How many times have you seen a beautiful website and said, “I want our site to look like that.”
It’s tempting to look at a competitor’s website and try to mimic its design. But just because it’s pretty, doesn’t mean it’s accessible. Beautiful designs are not always accessible, not always fast loading, and not always the best fit for your company.
Would you rather have a website that is beautiful or functional – or both?
It's not only inaccessible for those with disabilities but it fails to deliver an optimal experience for virtually everyone else.
Many website redesigns fail to include a large demographic: users with disabilities. According to the World Health Organization, severe vision impairment alone affects 2.2 billion people around the world.
For businesses, an inaccessible website means that a significant portion of potential customers may be cut off from your products and services.
The Worldwide Web Consortium (W3C), the governing body of the internet, outlined a set of international guidelines called the Web Content Accessibility Guidelines (WCAG) 2. These guidelines outline three levels of Accessibility: A, AA, and AAA. Our aim is Level AA Compliance.

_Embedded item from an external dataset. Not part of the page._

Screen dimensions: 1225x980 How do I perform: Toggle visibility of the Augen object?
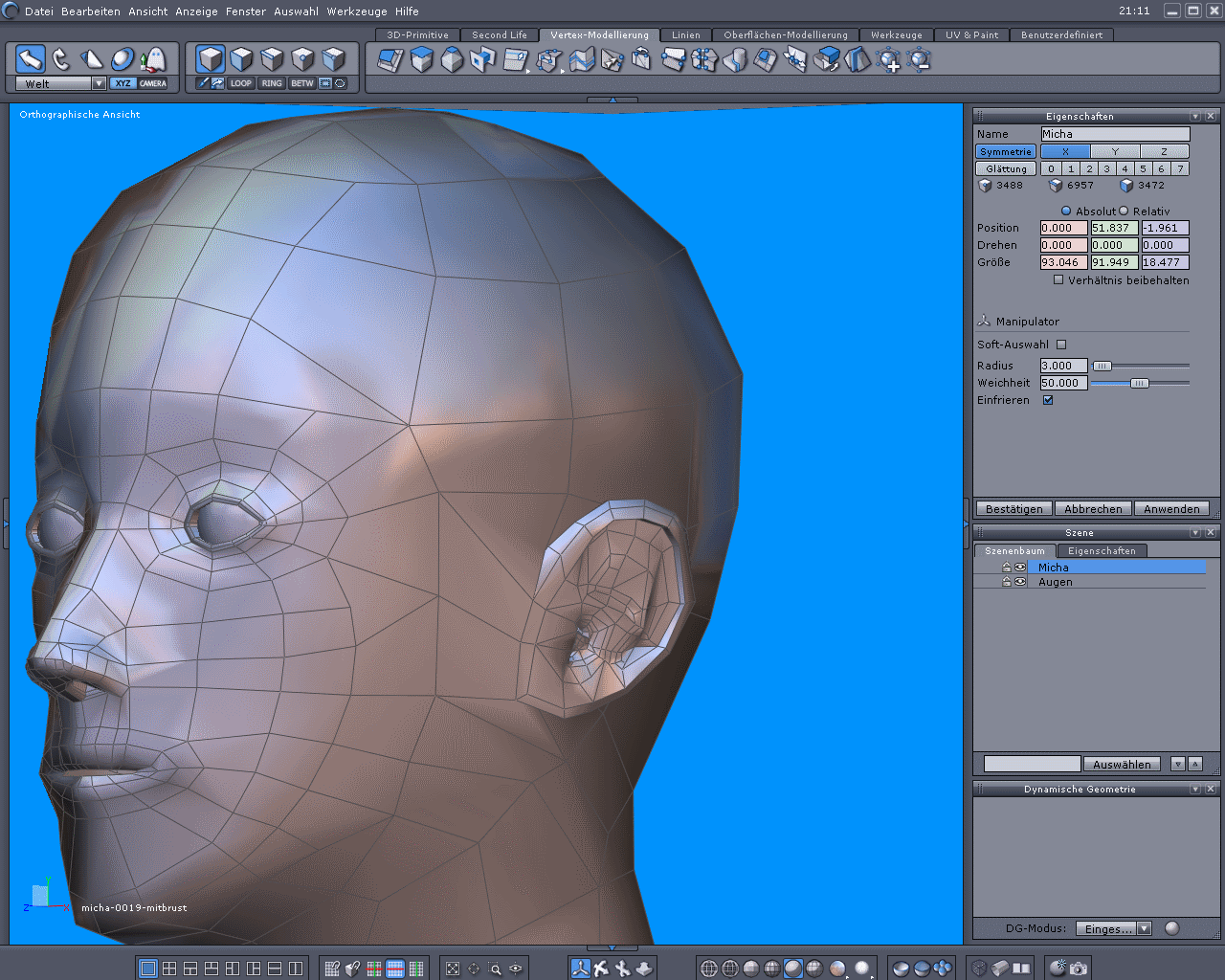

Accessibility needs can be broken down into three types:
1. Permanent disabilities, such as visual impairment, 2. Temporary Disabilities, such as broken fingers, and 3. Situational Disabilities, where for example, you might be cooking with one hand, holding a toddler in another arm while trying to place an order on a website.
You can see that website accessibility applies to everyone.
Fixing accessibility issues can further optimize your website and help your SEO through improved keyword use, page load time, user experience, and more.
Learn More about the Importance of Web Accessibility
Are you trying to fix accessibility problems yourself or has your developer sent you a list of things he says need to be corrected? Unless you’re a developer, website content managers may not know what the esoteric terms mean. Still, it's important to understand the problems and learn how to avoid them in the future.
You could save a step and partner with a company like LRS Web Solutions. We run each website project through an accessibility checker and fix those issues before the launch of our projects. This with the help of our partner Monsido, a website governance company.
After fixing accessibility issues on hundreds of websites, LRS Web Solutions' developers Tyler Winters and AJ Troxell are sharing the top problems they see in our reports from Monsido. As an added bonus, Monsido accessibility specialist Sterling Rose and Alasdair Nolan also lend their expertise.
Below you'll see the top 5 problems we encounter in most website projects. We’ve quoted the common errors in the language used by WCAG. But don't worry, we’re translating them into laymen’s terms, with examples, and showing you how to fix it.
Take a look and ask – does your website have these problems? If the answer is yes, or if you’re not sure, contact us to get help with these 5 and other Website Accessibility problems.
Written content is the backbone of any website. People want to have a question answered, find directions, or purchase a product or service. If your text doesn’t make this experience easy and pleasurable, you risk losing a sale and some of your reputation.
“SEO is very important here,” Sterling says. “Label everything, including page titles, H1s, H2s, alt tags, etc. Screen readers will tab through the headings so that users can hear the content in order the page.”
What this means: Web users recognize the blue, underlined text as a link. Links are an important part of the website user’s experience. In addition to color contrast, the text of the link is an important part of usability. If every link on your website is labeled “Click Here” or your company name, that text isn’t helpful for screen readers. “You want to make sure your text has meaning beyond ‘click here,’” Sterling says.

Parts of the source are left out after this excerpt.